YOUR TASK: In the account of building an art fair booth, how much did each used shelf unit cost before the sale discount?

PAGE:

——————

Staffing a booth is fun, but not nearly so much fun as designing and building it. (And taking it down is hell, but that’s another story)

Having exactly ONE art fair under my belt, I’m not gonna suggest that I’m an expert at booth design or management. Terry Belunes and I took our new artfair booth out for a test run last weekend at our first show; we were pleased with the results, but found lots of room for improvement. Don’t take this as showdesign gospel, but the following is booth design from a newbie perspective. I welcome ALL suggestions and helpful hints.

For this show, we were assigned a 5×10 foot space right by the show entrance, in the corner. The booth was supplied with 8-foot tall pipes making a wall, covered by white drapes. We were given a choice of pipe on two sides of the booth with a diagonal extension across the top, or a fully squared pipe “room” with a post at the exposed corner.

We chose the diagonal arrangement, above right, to give us the most open-looking space and make it easier to reach things with our lights.

That done, we went looking for display ideas. Most of our work was tabletop and mine (cast crystal) could weigh up to 45 pounds, so our shelves needed to be sturdy. The entire setup, plus artwork, needed to be transported in two cars and an SUV and easily set up, art and all, in a three-hour window. Since this was our first show, we also didn’t want to spend a heckuva lot of money.

I reviewed everything I could find online (Luann Udell’s notes on booth displays were incredibly helpful). My friend Becky, of Fireborne Creations in Glass, suggested a store display salvage shop, Portland Store Fixtures. It carries just about anything that might have been used in a retail display, and that’s where Terry found our shelves.

They’re used, 12 inches deep, 2 feet wide and about 60 inches tall, with five quarter-inch glass shelves set eight inches apart. They come apart with the removal of four side struts and eight screws to fold down flat. Best of all, they cost just $35 each, with glass.

We bought five of them during a 25% off sale. Total price: $131.25. We also bought five extra glass shelves, which turned out we didn’t need.

Lighting was the next big thing; Luann suggested MR-16 halogen gooseneck clamp lights instead of the usual tracklights (I’ll let her explain why). We determined that we needed seven, for almost $90 apiece.

I hunted around and found them online for about half that price, including bulb, total cost with shipping $311. The clamp included a round cutout for a tradeshow pipe, so we were set.

These lights have transformers on the end, so we opted for powersquid instead of traditional powerstrips. We already had the extension cords.

We had shelves, we had lights, we had power. Now for the floor: I’ve covered too many tradeshows to want to stand on a bare concrete floor for three days, and I know how nice it is to step into a cushy-floored booth. I wanted flooring, by gum. I found 2×2 foot interlocking squares of shop floor mat in exactly the dark silvery grey of our shelves at Harbor Freight: 4 squares for $12. Bingo–I bought three packages; turned out we only needed two.

We also needed storage for extra stock, bags, bubblewrap, pens, cleaning supplies, etc. Terry found some nice woven boxes that would fit under our shelves at Storables (sorta like this one but taller), but by the time we got there they weren’t available. Everything else was too wide, too see-through or too expensive.

——————

DATASET:
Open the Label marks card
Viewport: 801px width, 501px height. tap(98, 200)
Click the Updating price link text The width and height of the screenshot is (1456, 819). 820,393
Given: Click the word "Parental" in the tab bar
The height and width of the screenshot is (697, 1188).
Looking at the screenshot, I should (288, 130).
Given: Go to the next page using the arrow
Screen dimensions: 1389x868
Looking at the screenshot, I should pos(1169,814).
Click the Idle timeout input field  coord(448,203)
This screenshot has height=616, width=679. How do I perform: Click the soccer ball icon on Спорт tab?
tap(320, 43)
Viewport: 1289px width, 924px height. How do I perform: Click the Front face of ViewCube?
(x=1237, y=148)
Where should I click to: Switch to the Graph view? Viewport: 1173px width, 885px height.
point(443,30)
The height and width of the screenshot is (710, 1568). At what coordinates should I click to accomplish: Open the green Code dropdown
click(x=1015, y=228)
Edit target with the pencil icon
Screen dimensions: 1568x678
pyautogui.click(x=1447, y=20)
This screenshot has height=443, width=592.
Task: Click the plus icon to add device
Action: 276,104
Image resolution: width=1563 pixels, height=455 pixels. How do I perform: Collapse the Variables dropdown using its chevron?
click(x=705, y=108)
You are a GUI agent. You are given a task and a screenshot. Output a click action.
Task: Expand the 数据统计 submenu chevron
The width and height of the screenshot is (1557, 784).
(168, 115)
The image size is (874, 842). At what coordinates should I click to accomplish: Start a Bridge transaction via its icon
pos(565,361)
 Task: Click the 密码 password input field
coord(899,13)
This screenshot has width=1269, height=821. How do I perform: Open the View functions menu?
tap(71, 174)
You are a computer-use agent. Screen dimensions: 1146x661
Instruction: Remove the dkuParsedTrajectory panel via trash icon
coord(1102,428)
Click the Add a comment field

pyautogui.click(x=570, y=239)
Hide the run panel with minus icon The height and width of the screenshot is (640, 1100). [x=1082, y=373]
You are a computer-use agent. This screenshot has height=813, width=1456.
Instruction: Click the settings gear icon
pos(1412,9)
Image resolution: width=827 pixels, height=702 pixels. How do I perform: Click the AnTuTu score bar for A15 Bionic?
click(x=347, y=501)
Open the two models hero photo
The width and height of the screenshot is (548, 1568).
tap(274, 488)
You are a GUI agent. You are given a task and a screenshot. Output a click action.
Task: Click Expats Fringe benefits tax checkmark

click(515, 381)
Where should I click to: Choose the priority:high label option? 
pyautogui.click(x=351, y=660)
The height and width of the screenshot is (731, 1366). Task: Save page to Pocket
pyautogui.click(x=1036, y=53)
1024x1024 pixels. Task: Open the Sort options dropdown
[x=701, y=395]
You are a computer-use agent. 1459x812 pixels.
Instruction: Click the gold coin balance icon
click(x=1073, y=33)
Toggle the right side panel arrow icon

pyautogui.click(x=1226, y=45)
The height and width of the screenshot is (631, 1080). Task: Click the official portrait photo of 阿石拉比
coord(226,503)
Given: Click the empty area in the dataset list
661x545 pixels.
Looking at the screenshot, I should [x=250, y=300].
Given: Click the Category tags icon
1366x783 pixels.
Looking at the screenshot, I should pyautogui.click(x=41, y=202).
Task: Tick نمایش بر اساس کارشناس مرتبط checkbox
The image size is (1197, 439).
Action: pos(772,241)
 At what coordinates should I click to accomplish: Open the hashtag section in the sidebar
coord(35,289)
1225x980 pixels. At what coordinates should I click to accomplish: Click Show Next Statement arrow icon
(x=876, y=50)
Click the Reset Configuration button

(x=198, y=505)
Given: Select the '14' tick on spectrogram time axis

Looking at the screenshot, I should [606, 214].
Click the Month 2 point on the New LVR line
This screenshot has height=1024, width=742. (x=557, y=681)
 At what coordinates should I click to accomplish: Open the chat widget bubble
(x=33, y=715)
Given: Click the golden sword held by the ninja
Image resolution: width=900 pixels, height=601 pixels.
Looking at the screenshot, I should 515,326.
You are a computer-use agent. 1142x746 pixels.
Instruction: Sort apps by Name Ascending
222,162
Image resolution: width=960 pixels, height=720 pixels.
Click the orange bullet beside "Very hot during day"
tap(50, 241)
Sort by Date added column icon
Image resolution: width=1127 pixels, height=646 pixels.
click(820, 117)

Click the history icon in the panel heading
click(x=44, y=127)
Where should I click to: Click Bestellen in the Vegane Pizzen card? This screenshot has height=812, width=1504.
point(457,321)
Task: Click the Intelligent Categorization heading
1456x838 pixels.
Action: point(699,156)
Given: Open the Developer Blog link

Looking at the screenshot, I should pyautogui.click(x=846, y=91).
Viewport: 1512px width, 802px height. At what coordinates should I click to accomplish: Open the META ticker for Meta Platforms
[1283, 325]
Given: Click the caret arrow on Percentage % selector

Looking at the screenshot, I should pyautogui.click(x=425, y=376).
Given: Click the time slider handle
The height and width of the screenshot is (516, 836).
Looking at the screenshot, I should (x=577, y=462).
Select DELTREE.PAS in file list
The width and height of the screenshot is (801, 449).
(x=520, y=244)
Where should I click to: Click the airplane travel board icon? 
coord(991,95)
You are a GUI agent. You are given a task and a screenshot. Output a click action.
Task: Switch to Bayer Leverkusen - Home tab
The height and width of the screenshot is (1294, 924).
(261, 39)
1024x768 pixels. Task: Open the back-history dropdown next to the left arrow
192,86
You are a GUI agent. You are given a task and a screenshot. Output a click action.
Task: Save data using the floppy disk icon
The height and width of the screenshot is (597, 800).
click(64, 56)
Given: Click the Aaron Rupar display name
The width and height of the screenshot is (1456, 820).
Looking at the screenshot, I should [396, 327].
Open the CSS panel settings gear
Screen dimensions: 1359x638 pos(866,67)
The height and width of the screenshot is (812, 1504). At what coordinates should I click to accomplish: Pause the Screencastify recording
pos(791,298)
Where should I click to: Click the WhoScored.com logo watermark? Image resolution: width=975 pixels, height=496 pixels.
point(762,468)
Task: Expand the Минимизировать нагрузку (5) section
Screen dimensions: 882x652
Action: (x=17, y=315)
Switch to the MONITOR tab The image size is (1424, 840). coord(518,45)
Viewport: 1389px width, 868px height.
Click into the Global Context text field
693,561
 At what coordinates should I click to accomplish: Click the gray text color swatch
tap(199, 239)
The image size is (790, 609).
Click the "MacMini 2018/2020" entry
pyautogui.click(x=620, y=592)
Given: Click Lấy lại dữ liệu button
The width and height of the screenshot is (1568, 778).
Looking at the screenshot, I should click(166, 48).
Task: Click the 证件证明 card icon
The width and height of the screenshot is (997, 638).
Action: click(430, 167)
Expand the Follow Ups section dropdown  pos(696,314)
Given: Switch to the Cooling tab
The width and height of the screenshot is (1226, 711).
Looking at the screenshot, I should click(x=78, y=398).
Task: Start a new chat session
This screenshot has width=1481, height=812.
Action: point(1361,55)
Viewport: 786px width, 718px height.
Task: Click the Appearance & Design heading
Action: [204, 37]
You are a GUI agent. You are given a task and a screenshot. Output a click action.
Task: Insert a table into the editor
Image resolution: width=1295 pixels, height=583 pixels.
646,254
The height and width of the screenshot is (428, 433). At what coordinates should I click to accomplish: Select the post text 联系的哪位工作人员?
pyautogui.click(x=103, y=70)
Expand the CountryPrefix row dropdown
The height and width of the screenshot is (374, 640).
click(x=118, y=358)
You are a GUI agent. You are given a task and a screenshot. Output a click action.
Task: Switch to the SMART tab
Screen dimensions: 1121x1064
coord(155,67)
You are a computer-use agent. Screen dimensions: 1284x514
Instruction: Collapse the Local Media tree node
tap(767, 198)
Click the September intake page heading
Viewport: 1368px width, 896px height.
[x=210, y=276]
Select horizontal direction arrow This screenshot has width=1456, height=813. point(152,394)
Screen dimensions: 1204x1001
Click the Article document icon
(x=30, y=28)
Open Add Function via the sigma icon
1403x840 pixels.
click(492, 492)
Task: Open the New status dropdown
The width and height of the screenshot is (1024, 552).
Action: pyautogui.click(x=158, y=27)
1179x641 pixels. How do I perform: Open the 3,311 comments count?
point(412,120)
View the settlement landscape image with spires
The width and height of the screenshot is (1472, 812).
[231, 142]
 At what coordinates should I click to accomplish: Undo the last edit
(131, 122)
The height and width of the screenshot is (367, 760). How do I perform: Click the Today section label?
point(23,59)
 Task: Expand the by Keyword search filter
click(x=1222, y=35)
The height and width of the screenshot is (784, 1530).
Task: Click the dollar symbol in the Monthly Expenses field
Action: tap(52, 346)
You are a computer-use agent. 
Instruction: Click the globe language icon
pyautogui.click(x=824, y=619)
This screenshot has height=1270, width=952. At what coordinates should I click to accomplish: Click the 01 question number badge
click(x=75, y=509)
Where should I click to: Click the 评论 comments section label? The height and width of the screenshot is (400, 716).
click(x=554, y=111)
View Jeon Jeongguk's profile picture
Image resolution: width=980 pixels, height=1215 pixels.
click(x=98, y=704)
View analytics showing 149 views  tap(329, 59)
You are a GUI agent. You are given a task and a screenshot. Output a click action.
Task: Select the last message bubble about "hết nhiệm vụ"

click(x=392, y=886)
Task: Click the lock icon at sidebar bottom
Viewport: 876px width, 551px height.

——————

RESULT FOR THIS TASK: $35 each, including the glass.